Text for analysis:
=== Section Start ===

Dyson DC16 Handheld Teardown

DC16
DC16

The Dyson DC16 is one of the older handheld vacuums, before the introduction of the “Digital Motor”. (Marketing obviously didn’t think “Switched Reluctance Motor” sounded quite as good).

These vacuums have a very large DC brush motor driving the suction turbine instead, the same as would be found in a cordless power tool.

Control PCB
Control PCB

Popping the front cap off with the ID label, reveals the brains of the vacuum. The two large terminals at the right are for charging, which is only done at 550mA (0.5C). There are two PIC microcontrollers in here, along with a large choke, DC-DC converter for supplying the logic most likely. The larger of the MCUs, a PIC16HV785, is probably doing the soft-start PWM on the main motor, the smaller of the two, a PIC16F684 I’m sure is doing battery charging & power management. The motor has a PCB on it’s tail end, with a very large MOSFET, a pair of heavy leads connect directly from the battery connector to the motor.
Just out of sight on the bottom left edge of the board is a Hall Effect Sensor, this detects the presence of the filter by means of a small magnet, the vacuum will not start without a filter fitted.

Battery Pack
Battery Pack

The battery pack is a large custom job, obviously. 4 terminals mean there’s slightly more in here than just the cells.

Battery Cracked
Battery Cracked

Luckily, instead of ultrasonic or solvent welding the case, these Dyson batteries are just snapped together. Some mild attack with a pair of screwdrivers allows the end cap to be removed with minimal damage.

=== Section End ===

Activity list:
- a) In the Dyson DC16 teardown, how does the vacuum know whether a filter is fitted? Answer in one to three sentences.
- b) Continue the Dyson DC16 teardown from its last sentence.

Material supplied:
=== Section Start ===

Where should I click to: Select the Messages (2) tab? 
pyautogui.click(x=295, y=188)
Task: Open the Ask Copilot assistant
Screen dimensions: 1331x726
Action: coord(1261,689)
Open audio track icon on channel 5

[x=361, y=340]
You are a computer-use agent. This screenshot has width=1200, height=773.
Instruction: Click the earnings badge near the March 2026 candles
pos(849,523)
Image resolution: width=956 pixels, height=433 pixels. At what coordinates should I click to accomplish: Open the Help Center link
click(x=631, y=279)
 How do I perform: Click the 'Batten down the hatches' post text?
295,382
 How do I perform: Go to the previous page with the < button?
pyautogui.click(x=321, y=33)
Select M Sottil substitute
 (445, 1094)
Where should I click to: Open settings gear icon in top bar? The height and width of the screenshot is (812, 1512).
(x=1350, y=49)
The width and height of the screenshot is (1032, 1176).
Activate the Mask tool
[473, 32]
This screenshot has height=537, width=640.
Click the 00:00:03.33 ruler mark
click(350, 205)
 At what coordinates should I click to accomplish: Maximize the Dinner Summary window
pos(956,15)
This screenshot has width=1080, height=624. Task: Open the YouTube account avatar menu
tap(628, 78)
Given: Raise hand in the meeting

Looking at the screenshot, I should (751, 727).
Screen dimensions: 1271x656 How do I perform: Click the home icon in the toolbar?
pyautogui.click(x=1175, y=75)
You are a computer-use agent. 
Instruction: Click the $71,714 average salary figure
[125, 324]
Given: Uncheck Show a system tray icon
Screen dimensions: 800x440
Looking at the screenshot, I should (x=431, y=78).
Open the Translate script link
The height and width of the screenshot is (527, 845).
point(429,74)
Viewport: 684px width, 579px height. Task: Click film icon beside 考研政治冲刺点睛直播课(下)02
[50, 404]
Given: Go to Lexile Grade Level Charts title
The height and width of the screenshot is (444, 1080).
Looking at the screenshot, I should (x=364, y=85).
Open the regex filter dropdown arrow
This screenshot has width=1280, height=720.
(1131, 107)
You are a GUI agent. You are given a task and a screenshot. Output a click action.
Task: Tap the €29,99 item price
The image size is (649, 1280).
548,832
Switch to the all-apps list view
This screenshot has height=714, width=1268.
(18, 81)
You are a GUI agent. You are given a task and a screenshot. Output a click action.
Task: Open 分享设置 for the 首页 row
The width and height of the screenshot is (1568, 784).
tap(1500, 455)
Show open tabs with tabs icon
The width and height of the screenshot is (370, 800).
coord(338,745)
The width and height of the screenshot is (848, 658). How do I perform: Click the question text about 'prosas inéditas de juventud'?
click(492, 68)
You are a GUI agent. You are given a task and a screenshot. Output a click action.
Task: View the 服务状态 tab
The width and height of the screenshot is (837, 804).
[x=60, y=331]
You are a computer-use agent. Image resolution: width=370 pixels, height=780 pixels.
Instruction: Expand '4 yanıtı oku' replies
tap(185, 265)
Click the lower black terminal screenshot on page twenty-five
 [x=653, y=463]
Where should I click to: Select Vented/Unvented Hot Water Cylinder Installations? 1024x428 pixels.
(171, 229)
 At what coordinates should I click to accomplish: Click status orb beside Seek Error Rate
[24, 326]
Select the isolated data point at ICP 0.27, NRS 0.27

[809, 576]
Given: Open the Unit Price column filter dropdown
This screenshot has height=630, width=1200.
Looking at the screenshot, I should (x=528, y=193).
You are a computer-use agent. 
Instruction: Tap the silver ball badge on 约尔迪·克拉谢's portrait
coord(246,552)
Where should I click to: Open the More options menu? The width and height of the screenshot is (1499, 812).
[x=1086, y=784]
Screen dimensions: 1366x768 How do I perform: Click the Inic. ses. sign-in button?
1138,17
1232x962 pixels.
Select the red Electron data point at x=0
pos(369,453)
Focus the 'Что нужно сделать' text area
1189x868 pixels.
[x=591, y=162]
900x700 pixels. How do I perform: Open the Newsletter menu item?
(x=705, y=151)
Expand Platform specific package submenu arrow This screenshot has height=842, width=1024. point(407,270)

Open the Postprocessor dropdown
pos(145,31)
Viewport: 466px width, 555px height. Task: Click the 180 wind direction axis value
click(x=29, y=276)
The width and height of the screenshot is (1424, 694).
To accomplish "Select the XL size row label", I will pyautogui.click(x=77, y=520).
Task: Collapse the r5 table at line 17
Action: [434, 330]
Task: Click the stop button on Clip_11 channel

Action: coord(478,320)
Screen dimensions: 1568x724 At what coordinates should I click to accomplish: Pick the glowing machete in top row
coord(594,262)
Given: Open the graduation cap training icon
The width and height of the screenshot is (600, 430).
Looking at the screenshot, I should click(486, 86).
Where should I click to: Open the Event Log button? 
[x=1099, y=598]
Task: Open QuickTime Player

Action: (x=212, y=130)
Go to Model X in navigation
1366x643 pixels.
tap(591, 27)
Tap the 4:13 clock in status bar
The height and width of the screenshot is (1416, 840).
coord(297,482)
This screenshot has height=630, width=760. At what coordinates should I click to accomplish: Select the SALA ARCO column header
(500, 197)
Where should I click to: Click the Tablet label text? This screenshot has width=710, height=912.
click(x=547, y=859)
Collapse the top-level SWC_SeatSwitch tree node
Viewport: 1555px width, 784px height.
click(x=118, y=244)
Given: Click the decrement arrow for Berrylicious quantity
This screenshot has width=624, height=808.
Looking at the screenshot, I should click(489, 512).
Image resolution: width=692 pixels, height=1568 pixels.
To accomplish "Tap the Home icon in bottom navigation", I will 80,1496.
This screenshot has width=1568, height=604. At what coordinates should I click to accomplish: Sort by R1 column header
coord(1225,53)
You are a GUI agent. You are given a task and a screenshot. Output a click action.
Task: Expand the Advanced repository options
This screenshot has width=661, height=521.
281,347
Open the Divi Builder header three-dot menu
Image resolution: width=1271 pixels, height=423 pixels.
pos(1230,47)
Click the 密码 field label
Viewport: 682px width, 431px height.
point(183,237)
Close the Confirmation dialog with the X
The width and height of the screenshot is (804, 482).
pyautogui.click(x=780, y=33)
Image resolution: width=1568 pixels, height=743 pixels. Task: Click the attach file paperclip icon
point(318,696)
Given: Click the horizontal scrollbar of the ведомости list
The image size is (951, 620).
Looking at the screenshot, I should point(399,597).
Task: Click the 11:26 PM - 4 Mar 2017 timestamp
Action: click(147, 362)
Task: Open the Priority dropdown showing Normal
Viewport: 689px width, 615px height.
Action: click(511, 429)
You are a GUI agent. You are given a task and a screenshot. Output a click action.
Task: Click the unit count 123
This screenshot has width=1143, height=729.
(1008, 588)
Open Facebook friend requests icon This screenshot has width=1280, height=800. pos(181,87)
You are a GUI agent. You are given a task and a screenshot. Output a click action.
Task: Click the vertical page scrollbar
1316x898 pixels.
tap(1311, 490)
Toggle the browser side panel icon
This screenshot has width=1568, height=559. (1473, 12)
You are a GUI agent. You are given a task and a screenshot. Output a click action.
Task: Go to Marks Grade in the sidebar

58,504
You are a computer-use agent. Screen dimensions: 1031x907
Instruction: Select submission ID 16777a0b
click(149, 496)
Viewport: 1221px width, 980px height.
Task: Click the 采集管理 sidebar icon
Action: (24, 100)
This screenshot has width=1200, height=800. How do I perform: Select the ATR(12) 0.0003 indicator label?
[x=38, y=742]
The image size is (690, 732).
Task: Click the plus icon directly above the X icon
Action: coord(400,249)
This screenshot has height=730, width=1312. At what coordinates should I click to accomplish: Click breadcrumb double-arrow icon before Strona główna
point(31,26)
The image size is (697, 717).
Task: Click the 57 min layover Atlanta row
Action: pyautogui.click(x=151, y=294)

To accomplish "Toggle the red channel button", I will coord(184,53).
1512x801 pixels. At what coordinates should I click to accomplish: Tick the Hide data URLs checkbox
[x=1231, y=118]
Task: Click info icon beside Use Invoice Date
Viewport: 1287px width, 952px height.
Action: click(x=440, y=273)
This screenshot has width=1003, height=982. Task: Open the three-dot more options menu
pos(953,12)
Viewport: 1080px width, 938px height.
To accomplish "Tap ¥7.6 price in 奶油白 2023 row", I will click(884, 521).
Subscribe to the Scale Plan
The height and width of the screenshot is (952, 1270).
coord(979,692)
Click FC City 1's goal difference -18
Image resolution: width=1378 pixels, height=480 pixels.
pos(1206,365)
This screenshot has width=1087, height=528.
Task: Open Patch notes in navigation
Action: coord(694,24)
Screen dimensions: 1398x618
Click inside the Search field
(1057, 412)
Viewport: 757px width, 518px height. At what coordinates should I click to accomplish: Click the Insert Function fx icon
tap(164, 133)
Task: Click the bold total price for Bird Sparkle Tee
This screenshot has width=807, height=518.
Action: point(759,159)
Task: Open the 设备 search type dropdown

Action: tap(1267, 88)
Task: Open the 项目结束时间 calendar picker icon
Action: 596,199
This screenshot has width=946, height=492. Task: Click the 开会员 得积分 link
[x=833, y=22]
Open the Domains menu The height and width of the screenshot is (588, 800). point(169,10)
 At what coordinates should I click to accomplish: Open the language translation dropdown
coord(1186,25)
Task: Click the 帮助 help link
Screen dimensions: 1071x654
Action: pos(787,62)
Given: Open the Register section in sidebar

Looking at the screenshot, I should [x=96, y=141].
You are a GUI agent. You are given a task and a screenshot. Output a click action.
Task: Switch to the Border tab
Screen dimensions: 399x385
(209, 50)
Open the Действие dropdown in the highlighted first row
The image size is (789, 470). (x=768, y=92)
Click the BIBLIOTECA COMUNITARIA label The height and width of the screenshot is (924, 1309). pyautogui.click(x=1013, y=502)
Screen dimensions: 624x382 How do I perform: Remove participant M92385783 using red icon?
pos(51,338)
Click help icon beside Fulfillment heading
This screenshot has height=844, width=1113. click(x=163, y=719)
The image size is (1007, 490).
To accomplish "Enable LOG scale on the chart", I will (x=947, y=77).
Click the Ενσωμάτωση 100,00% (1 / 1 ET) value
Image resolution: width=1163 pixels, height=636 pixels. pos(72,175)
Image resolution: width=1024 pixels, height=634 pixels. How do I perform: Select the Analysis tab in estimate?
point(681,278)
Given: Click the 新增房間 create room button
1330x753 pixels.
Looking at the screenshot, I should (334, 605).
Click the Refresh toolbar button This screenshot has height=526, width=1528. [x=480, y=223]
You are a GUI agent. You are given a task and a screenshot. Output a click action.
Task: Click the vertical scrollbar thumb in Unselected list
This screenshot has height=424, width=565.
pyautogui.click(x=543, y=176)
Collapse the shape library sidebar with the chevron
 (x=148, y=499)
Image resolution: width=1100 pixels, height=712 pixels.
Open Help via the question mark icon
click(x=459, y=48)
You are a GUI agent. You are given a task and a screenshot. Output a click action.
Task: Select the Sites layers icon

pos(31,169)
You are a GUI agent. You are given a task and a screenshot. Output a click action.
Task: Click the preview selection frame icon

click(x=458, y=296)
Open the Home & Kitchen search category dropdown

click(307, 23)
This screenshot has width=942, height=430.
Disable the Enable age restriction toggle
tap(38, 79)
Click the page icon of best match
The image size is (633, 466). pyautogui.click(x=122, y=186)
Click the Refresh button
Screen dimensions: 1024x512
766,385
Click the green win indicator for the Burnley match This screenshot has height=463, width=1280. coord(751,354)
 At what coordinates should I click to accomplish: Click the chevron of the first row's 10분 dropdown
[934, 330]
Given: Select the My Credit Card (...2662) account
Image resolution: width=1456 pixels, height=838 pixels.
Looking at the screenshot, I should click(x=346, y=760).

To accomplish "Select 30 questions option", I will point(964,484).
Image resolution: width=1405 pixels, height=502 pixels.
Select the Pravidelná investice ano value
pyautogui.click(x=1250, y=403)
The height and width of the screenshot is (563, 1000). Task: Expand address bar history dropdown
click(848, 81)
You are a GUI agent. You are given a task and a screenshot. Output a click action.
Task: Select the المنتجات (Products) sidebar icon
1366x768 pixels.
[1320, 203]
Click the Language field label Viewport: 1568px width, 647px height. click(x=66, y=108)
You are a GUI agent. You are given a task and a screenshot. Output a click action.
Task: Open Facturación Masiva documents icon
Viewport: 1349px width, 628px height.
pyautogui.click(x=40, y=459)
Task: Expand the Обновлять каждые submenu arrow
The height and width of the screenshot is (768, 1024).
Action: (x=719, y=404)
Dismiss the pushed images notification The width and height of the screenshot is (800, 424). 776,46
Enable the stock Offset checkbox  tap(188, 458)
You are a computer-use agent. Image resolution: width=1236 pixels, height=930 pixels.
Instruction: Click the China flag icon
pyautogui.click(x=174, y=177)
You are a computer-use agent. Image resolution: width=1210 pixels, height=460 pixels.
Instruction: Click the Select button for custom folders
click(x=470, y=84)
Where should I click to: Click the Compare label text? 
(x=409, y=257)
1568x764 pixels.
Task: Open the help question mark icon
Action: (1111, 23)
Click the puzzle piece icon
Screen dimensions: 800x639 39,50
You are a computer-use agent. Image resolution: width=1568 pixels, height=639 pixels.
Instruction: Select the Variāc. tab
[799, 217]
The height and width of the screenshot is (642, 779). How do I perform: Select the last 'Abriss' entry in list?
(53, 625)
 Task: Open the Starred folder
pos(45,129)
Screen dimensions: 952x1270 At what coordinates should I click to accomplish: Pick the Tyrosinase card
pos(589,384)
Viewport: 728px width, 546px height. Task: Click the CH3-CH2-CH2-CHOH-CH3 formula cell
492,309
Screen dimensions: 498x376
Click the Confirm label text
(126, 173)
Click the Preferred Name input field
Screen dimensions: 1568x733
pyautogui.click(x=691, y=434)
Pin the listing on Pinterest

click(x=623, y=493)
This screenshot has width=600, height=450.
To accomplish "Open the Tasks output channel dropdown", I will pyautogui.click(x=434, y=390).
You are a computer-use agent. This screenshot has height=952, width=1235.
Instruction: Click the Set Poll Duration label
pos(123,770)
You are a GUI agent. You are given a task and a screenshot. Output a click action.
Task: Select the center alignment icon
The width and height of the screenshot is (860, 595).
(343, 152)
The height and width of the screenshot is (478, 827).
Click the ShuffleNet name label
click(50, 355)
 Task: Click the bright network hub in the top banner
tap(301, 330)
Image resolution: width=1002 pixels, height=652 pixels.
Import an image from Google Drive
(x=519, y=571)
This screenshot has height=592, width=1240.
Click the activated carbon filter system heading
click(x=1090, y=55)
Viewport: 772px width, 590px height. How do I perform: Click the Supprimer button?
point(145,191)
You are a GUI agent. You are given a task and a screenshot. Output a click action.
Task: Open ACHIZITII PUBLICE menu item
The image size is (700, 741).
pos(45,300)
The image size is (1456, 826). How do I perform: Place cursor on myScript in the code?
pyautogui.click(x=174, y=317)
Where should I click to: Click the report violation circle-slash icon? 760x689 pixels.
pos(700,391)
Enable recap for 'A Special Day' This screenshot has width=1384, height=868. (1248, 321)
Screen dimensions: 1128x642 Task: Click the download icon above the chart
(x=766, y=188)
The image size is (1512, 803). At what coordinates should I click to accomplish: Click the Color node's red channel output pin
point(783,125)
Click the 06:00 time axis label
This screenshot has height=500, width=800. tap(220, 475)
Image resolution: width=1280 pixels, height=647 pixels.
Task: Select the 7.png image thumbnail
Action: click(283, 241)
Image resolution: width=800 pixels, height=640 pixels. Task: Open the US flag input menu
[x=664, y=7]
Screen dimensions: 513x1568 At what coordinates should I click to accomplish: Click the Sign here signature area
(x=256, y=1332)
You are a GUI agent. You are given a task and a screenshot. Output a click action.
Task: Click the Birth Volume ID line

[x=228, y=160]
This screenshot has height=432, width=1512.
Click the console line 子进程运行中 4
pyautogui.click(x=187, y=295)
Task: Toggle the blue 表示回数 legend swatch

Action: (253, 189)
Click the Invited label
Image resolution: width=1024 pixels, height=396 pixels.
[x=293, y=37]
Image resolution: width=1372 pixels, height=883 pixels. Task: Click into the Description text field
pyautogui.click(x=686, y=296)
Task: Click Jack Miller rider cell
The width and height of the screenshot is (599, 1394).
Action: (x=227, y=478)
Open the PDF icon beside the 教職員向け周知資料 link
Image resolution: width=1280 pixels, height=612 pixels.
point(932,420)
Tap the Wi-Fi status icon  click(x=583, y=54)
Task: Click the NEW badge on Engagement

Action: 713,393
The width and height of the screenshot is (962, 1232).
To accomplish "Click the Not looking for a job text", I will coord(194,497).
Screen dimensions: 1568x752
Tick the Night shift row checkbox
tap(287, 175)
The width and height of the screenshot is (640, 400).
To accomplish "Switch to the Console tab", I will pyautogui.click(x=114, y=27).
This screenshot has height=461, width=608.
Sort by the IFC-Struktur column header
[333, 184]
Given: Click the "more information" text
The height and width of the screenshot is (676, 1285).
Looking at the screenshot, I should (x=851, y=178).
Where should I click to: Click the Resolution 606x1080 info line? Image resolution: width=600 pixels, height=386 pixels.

=== Section End ===

Outputs in order:
- a) A Hall Effect Sensor on the bottom left edge of the control board detects the filter by means of a small magnet. If the sensor does not detect a filter, the vacuum will not start.

- b)
Cells
Cells

The cells were lightly hot-glued into the shell, but that can easily be solved with a drop of Isopropanol to dissolve the glue bond. The pack itself is made up of 6 Sony US18650VT High-Drain 18650 Li-Ion cells in series for 21.6v nominal. These are rated at a max of 20A discharge current, 10A charge current, and 1.3Ah capacity nominal.
There’s no intelligence in this battery pack, the extra pair of terminals are for a thermistor, so the PIC in the main body knows what temperature the pack is at – it certainly gets warm while in use due to the high current draw.

Motor
Motor

Hidden in the back side of the main body is the motor. Unfortunately I wasn’t able to get this out without doing some damage, as the wiring isn’t long enough to free the unit without some surgery.

Turbine
Turbine

The suction is generated by a smaller version of the centrifugal high-speed blowers used in full size vacuums. Not much to see here.

Unofficial Charger
Unofficial Charger

Since I got this without a charger, I had to improvise. The factory power supply is just a 28v power brick, all the charging logic is in the vacuum itself, so I didn’t have to worry about such nasties as over-charging. I have since fitted the battery pack with a standard Li-Po balance cable, so it can be used with my ProCell charger, which will charge the pack in 35 minutes, instead of the 3 hours of the original charger.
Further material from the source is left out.